WORK ORDER:
From the line below that contains "Task: Click the Bancor logo in the diagram" to the line that contains "1204x1007 pixels.", repeat every line exactly, both ends included, and nothing else.

Dataset entries:
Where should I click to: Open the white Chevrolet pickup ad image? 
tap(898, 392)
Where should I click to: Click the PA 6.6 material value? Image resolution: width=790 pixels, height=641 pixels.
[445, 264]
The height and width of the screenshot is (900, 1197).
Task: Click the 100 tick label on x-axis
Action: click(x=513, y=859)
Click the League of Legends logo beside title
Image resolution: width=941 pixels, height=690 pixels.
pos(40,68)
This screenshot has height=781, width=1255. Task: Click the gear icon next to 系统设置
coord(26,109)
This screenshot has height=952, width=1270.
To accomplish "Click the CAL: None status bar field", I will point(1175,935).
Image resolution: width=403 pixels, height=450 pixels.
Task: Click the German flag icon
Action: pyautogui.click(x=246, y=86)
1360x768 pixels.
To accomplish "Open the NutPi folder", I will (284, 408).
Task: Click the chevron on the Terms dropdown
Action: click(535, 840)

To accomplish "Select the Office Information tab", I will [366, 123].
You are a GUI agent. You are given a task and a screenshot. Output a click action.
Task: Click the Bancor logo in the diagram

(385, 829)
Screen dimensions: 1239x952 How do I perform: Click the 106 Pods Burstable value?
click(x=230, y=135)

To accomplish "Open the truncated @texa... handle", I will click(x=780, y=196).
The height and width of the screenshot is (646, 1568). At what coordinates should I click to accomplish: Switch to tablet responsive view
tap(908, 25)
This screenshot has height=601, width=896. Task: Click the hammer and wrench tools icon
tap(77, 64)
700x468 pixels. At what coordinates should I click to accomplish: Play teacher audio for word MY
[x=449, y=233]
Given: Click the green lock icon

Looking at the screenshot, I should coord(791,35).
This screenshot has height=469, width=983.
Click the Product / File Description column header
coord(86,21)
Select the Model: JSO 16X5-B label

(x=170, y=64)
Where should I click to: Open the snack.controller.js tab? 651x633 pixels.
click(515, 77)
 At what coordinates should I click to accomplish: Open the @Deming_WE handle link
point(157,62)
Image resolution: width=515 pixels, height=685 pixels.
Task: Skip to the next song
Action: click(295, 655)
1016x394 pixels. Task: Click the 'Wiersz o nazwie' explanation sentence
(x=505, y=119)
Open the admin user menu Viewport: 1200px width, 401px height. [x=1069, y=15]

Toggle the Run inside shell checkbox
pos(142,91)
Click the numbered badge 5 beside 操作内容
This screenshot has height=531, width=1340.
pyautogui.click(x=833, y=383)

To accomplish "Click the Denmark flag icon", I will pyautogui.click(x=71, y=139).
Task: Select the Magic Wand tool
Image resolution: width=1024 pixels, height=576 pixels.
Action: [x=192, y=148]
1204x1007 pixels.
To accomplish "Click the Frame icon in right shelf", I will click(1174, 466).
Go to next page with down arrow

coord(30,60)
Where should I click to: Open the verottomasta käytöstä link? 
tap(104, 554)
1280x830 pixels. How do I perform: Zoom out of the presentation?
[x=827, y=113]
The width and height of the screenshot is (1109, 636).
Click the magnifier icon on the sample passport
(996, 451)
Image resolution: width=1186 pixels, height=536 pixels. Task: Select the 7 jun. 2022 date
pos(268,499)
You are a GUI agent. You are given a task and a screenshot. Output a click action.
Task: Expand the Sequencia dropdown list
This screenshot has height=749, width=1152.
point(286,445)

EXERCISE RESPONSE:
Task: Click the Bancor logo in the diagram

(385, 829)
Screen dimensions: 1239x952 How do I perform: Click the 106 Pods Burstable value?
click(x=230, y=135)

To accomplish "Open the truncated @texa... handle", I will click(x=780, y=196).
The height and width of the screenshot is (646, 1568). At what coordinates should I click to accomplish: Switch to tablet responsive view
tap(908, 25)
This screenshot has height=601, width=896. Task: Click the hammer and wrench tools icon
tap(77, 64)
700x468 pixels. At what coordinates should I click to accomplish: Play teacher audio for word MY
[x=449, y=233]
Given: Click the green lock icon

Looking at the screenshot, I should coord(791,35).
This screenshot has height=469, width=983.
Click the Product / File Description column header
coord(86,21)
Select the Model: JSO 16X5-B label

(x=170, y=64)
Where should I click to: Open the snack.controller.js tab? 651x633 pixels.
click(515, 77)
 At what coordinates should I click to accomplish: Open the @Deming_WE handle link
point(157,62)
Image resolution: width=515 pixels, height=685 pixels.
Task: Skip to the next song
Action: click(295, 655)
1016x394 pixels. Task: Click the 'Wiersz o nazwie' explanation sentence
(x=505, y=119)
Open the admin user menu Viewport: 1200px width, 401px height. [x=1069, y=15]

Toggle the Run inside shell checkbox
pos(142,91)
Click the numbered badge 5 beside 操作内容
This screenshot has height=531, width=1340.
pyautogui.click(x=833, y=383)

To accomplish "Click the Denmark flag icon", I will pyautogui.click(x=71, y=139).
Task: Select the Magic Wand tool
Image resolution: width=1024 pixels, height=576 pixels.
Action: [x=192, y=148]
1204x1007 pixels.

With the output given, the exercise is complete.